Less Bias on Tiling Window Manager
I thought tiling window manager is superior to stacking window manager. After using Chrome OS, I think both are fine. I am not less productive with Chrome OS’s stacking window manager than my beloved i3wm. It works well for most daily scenarios:
Alt+=to maximize the window.
Alt+]to tile the window on the left and right respectively.
Alt+Nto focus to a specific application from the taskbar, like the i3’s scratchpad.
Alt+Tabto switch windows. It works most of the time, given the two main windows I have are Emacs and Chrome.
However, I still complain the overuses the
Alt key in Chrome OS’s system keybinding which can conflict with the underlying application. Hope that it will be improved soon.
Less Time Tweaking Dotfiles
I am spending much less time tweaking my dotfiles like i3wm, rofi, randr, wayland, ibus and so on. I might still configure the Crostini like the sommelier daemon, but on average, much less often. As a result, there is more time for other things, the family, the kids, real work, and even just taking rest.
More Okay to the Google Eco-System
There are advocates to reduce the dependency on big tech for privacy and autonomy. I love this vision and also self-hosting some services to own my data. I tried to self-host Google Photo and/or Google Drive with an open-sourced alternative, I don’t find a good solution as these two services require backing up a large amount of data, and need a special setup for transcoding video.
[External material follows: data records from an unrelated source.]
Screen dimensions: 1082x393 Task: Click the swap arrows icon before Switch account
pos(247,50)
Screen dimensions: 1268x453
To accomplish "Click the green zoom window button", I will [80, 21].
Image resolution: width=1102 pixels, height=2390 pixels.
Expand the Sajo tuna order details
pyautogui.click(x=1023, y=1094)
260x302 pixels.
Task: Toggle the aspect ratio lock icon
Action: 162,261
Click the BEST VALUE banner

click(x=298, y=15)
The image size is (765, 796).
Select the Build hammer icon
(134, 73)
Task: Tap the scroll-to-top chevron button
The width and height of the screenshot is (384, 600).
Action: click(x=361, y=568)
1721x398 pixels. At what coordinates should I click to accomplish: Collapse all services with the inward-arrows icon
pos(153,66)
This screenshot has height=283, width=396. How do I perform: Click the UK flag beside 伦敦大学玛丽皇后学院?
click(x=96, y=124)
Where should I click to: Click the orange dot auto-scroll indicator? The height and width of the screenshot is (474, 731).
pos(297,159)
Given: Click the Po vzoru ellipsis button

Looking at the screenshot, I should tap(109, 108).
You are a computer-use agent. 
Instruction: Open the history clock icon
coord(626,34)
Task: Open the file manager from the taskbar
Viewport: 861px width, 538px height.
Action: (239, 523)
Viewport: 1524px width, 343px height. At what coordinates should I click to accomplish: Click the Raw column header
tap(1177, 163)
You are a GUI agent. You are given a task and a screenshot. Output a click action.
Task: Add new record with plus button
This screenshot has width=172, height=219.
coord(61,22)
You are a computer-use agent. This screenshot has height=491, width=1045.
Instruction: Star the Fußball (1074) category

The idea of self-hosting Drive and Photo fades away after using Chrome OS more often. It makes sense to use Google Drive on Chrome OS because the integration is so good. The more I use Chrome OS, the more I am okay to use the Google eco-system.
I am very happy with Chromebook and Chrome OS so far. I even switched my work laptop to Chromebook a few weeks ago so now I am using Chromebook for both personal and work. I don’t know how long I will stay. Likely until there is a decent Linux laptop with great hardware and driver supports.